— Testo scelto —
○ ○ ○ ○
Le case di terra rossa tra basso Piemonte e Liguria.
Ripercorro all’indietro il nastro della strada del sale che dalla Lunigiana risale alle vecchissime (e insieme inedite) Quattro province: lí nel cuore del Tortonese, provincia di Alessandria, al confine tra Genovesato, Oltrepò Pavese, Piacentino, nell’area cosiddetta «della Frascheta». Un paesaggio nato, come altri, senza autori – mi tornano in mente attraversando queste pianure le parole di Francesca Chiara Robboni che ha dedicato alla Frascheta numerosi studi – «esito di piccole cause, sommatoria e sottrazione in sequenza indefinita» in cui edifici rurali fragili, semiabbandonati sembrano quasi introdursi per sussulti, separatezze. Un paesaggio che, al di sotto del groviglio bianco sporco dei capannoni industriali logori e degli innaturali rondò alla francese, rivela ancora il tracciato stradale ortogonale, nitidissimo, delle centuriazioni romane.
Integra, stupisce, la logica dispositiva, tuttora decifrabile con le vecchie case poste al fondo dei lotti di proprietà, orientate con la facciata principale a sud. Sussulti, tracce, spie di geografie ordinate un tempo da solide permanenze, legate ai canoni di una cultura della terra inscritta nel paesaggio del lavoro, e ora sempre piú insensatamente annientate dalle nuove leggi indistinte dell’attraversamento: dove strade, case, alberi diventano scenari in fuga e la velocità, la stessa che ha disgregato i circuiti secolari dei mulattieri nelle terre alte, cancella qui i confini del visibile, rende equivalenti gli sfondi. Se non fosse (è il miracolo del paesaggio fragile) per quelle strane costruzioni, in semiabbandono o goffamente inglobate nei cascinali di Mandrogne, San Giuliano Vecchio, Bosco Marengo, Pozzolo Formigaro, Novi Ligure, che sembrano emergere dagli strati infuocati della terra rossa che accende i campi di granturco tutto intorno: sono le case in terra cruda, retaggio antico e poi dismesse nei primi decenni del Novecento, che sembrano opporre, in controtendenza, frammenti di resistenza lasciando intuire qui e là il senso di un paesaggio antropico stratificatosi nei secoli.
○ ○ ○ ○
— Materiale —
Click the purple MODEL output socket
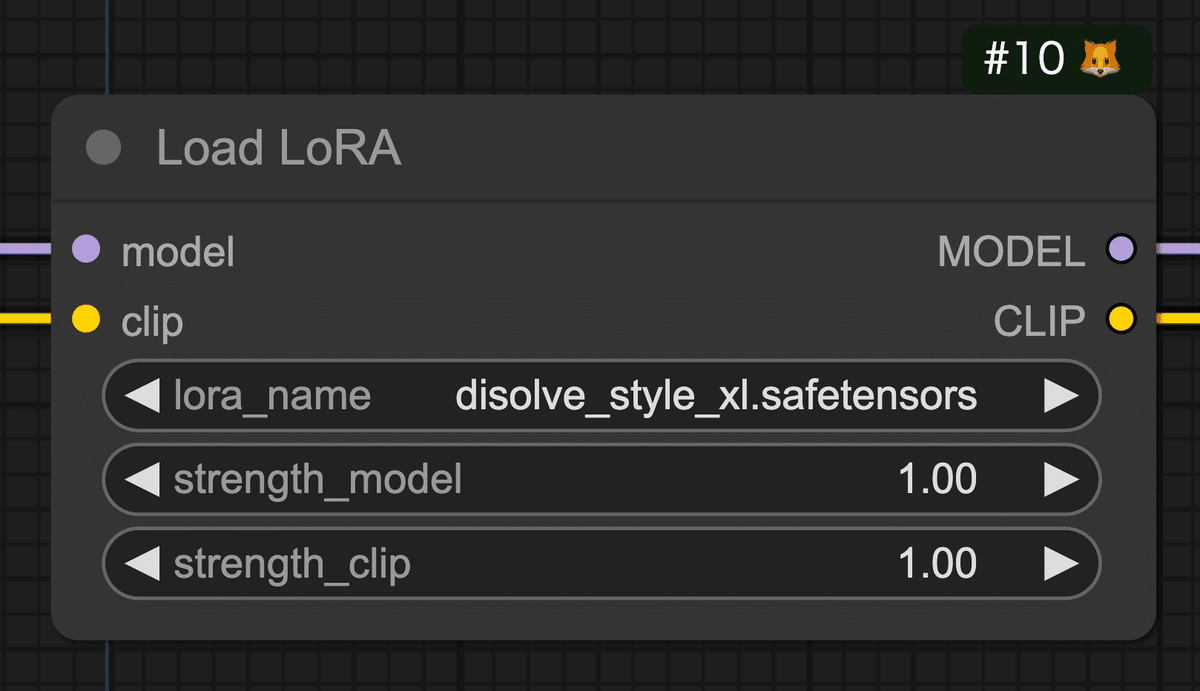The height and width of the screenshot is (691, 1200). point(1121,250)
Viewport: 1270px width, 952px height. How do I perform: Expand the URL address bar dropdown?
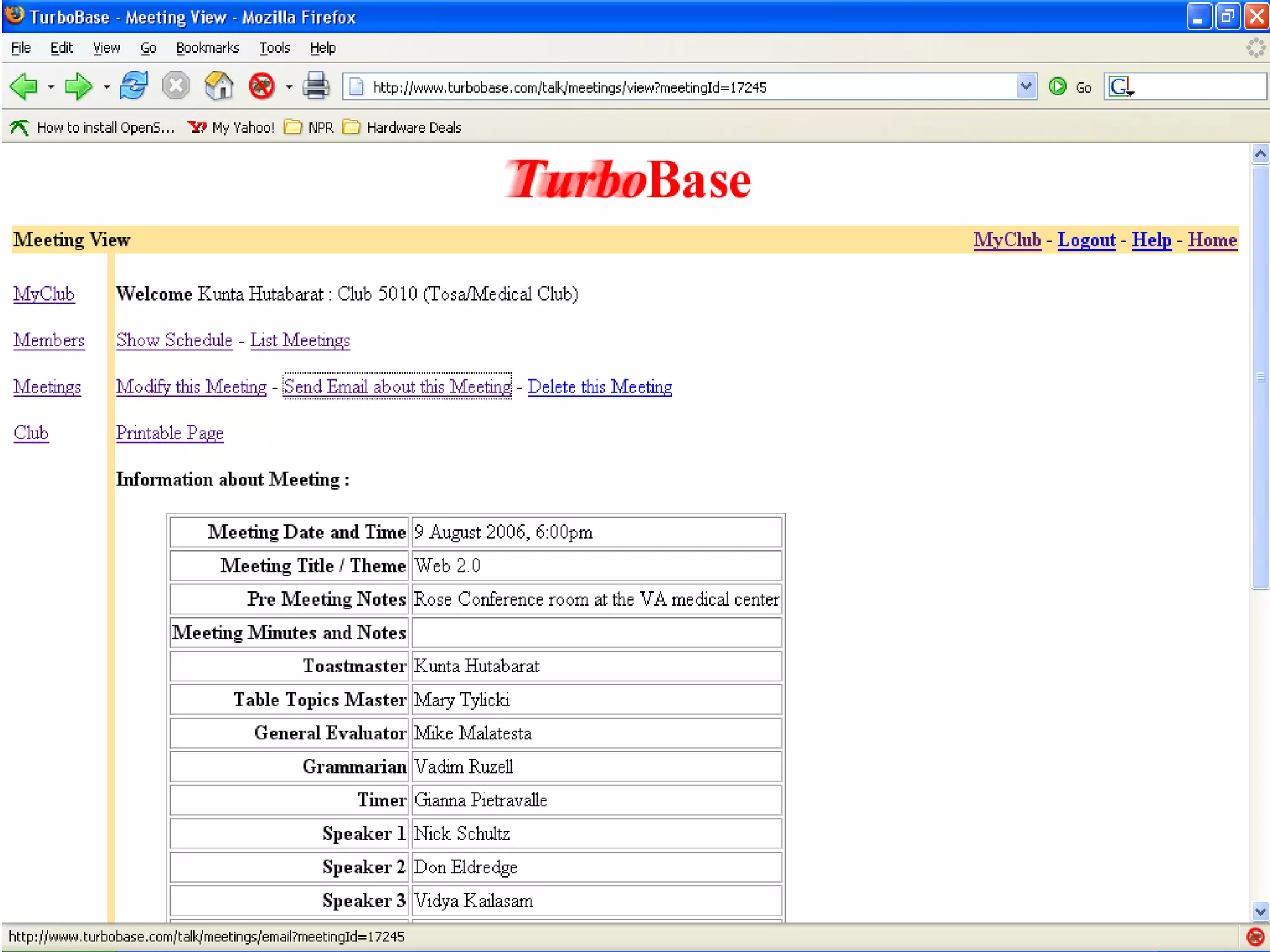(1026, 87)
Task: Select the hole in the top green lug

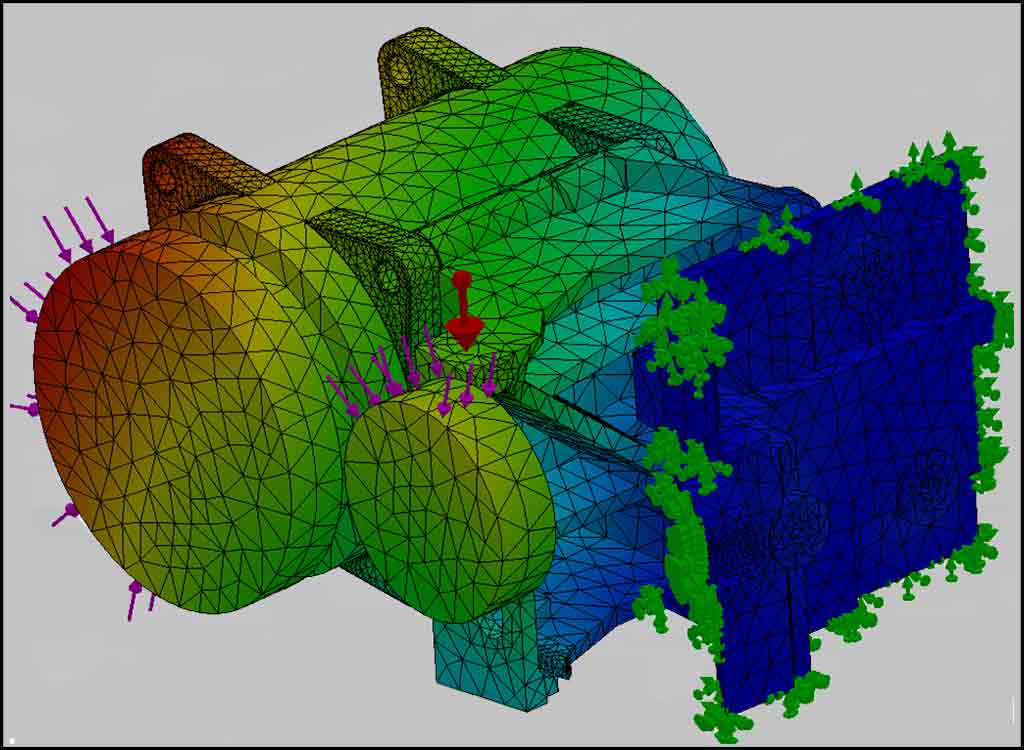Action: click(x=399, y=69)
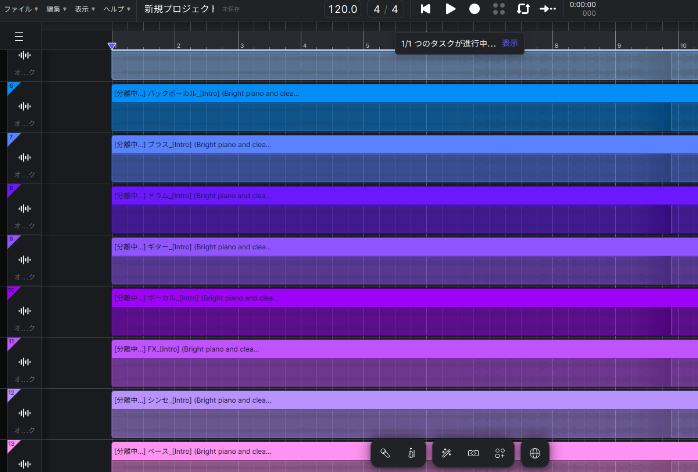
○ ○ ○ ○
— Compiti da svolgere —
#1 Nel testo sulle case di terra rossa, verso quale punto cardinale è rivolta la facciata principale delle vecchie case poste al fondo dei lotti?
#2 Prosegui il testo sulle case di terra rossa della Frascheta, partendo dopo la sua ultima frase.

— Risposte —
#1 Verso sud.

#2
Persistono nelle aree ai margini, di «confine», come certo è, lo sappiamo, l’Alessandrino, dove il paese coincideva ancora con il paese e i significati si addossavano gli uni agli altri (ancora Robboni mi guida): tra i muretti divisori, i portici, le cappelle votive. Trame di legami. Una sorta di ciclo metabolico che collega il muro in terra cruda e la strada di campagna, le cime ormai sfrangiate dei gelsi e il cielo aperto. Intimità vulnerate, messe progressivamente in forse dalla resa inarrestabile a volumetrie sformate, per altro a tratti già inerti. All’ingombro di materiali invasivi. A colori improbabili che alludono alle tinte stridenti dei cartelloni pubblicitari. A contesti trasfigurati, sprofondati nell’indeterminatezza.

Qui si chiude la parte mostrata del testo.